Enaniyet çağında yaşıyoruz. Egolarımız çoğu zaman vicdanımızın da aklımızın da önüne geçebiliyor. Sözlerimizi, yazılarımızı, kararlarımızı, hükümlerimizi birbirimize karşı türlü türlü diyalektiklerle savunabiliriz. Nefsimiz de o konuda bize yeterli argümanı sağlar. Bu yolla başkalarını ikna edebilir hatta kandırabiliriz. Ama aynı argümanların yarın hesap gününde de geçerli olup olmayacağını düşünmek gerekir. Söylediğimiz bir sözle kaç insana zarar verdiğimizi, verdiğimiz kararların gerçekten adaletli mi zalimce mi olduğunu ancak kendimizi ahiret terazisine vurarak ölçebiliriz. Herkes kendi kendine “yarın aynı şeyi bana Rabbim sorduğunda O’na da bu rahatlıkta konuyu arz edebilirim” diye sorabilmelidir. Diyemiyorsa, içini kemiren, kalbini huzursuz eden bir şeyler varsa oturup her şeyi ahiret adesesinden yeniden gözden geçirmelidir. İşte ayet-i kerime bu yönüyle hepimiz için bir ikaz ve hatırlatmada bulunuyor.

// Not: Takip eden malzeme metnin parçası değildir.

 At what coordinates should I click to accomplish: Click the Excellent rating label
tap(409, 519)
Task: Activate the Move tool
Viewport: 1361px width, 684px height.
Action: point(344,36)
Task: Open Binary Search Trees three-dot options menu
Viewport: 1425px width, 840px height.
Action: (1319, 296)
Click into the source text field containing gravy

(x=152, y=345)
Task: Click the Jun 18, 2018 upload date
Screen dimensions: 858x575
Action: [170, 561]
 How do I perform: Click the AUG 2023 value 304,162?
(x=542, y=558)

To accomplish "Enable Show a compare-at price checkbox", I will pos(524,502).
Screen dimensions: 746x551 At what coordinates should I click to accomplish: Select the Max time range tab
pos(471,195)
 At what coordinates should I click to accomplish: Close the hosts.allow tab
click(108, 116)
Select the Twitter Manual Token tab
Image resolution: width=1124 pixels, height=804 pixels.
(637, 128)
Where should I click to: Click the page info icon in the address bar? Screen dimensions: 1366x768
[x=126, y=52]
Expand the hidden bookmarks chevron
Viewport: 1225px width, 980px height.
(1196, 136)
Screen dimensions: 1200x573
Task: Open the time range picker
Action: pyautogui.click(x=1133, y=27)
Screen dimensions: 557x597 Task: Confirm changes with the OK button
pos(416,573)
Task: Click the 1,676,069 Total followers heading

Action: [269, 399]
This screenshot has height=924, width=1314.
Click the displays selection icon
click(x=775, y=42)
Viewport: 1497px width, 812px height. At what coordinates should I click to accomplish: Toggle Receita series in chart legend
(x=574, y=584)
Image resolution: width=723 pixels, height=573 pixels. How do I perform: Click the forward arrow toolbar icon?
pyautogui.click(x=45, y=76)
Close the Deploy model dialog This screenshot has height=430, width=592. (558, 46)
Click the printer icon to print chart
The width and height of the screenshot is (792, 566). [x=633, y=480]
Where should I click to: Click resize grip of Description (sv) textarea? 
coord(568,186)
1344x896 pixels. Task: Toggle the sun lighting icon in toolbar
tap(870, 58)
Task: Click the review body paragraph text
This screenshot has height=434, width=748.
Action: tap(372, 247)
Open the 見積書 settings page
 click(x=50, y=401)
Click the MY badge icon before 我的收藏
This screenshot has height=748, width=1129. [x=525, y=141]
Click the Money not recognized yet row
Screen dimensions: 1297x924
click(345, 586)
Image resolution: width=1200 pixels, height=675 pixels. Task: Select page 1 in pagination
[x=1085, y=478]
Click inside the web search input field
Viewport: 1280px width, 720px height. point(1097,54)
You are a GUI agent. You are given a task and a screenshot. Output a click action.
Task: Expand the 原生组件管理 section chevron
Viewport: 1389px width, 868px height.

Ama ayet-i kerime aynı zamanda tesellidir, demiştik. Tesellidir, çünkü zulme, gadre, haksızlığa uğrayan, Müslüman bildiği insanların elinden ve dilinden zarar gören, su-i zanna, gıybete, iftiraya, tenkile, tecride maruz kalan insanlara da, “Siz dişinizi sıkıp sabredin, Alîm u Habîr Allah bunu size yapanlardan elbette hesap soracak ve hakkınızı onlardan alacaktır. Zira O sadece söz ve davranışlarla dışa yansıyanları değil, kalplerde gizli olanı da en ince ayrıntısına kadar bilir; hiç kimse O’nu kandıramaz, kimse O’na yalan söyleyemez” demektedir. Masum, mazlum ve mağdur olan, zalimle hesaplaşmak için can atan ve intikam hırsıyla kavrulan insanlar ancak, zalimin yakasını Allah’ın eline vereceği günü ve burada çektiklerine mukabil ahiret yurdunda kendisine bahşedilecek mükâfatları düşünmekle müteselli olur.
Zira mazlum katiyen bilir ki, burada yapılan zulümler, haksızlıklar asla zalimin yanında kalmayacaktır… Bir mahkeme-i kübrâ açılarak inceden inceye her şey hesaba çekilecek; zalim cezasını, mazlum ise mükâfatını görecektir.
Hayatı istikamet ve faziletle geçirmenin tek çaresi ahirete imanı ve hesap şuurunu dünyada ahlâk hâline getirmektir.